The Texas Senate approved an election reform bill on Thursday after Democrat state senators ended a 15-hour filibuster.
If signed into law, the bill would would add ID requirements for voting by mail and maintenance of voter rolls. The legislation also would expand early voting and require employers to give employees time off to vote.
“We talk about easy to vote and hard to cheat, and that’s what the bill’s about,” said state Sen. Bryan Hughes, R-Texas.
The Republican-controlled state Senate passed the bill in an 18–11 vote along party lines after Democrat state Sen. Carol Alvarado finally stopped speaking at 9 a.m., ending the filibuster. She had been speaking on the floor since 6 p.m. the day prior.
Texas Democrats opposed the bill as they believe there is no credible evidence of widespread fraud. They also allege the bill will make it harder for some people to vote.
“What do we want our democracy to look like? Do we want our state to be more or less inclusive?” state Sen. Alvarado said. “Instead of making it easier to vote, this bill makes it easier to intimidate. Instead of making it harder to cheat, it makes it harder to vote.”

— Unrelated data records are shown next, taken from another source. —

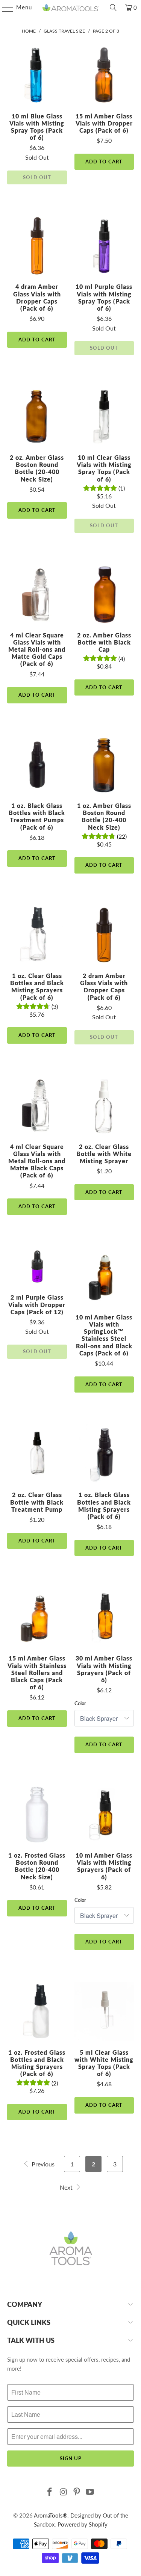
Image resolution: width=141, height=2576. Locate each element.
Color (80, 1703)
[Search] (113, 7)
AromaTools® (50, 2515)
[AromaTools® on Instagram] (63, 2492)
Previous (42, 2164)
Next (67, 2187)
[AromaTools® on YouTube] (90, 2492)
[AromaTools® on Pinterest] (77, 2492)
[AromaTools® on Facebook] (50, 2492)
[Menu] (4, 7)
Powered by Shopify (83, 2524)
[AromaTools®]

This comes after the group of Texas Democrats fled to Washington last month to delay a vote on the election bill. To persuade them to quickly return, the Texas Supreme Court ruled last week that those state representatives who did not show up to legislature could be issued arrest warrants. State House Speaker Dade Phelan signed arrest warrants for the missing 52 Democrat lawmakers on Tuesday. However, they reportedly have not yet returned to Texas and still remain in Washington, D.C.
The bill now heads to the Texas House of Representatives which is not currently in session because it lacks a quorum.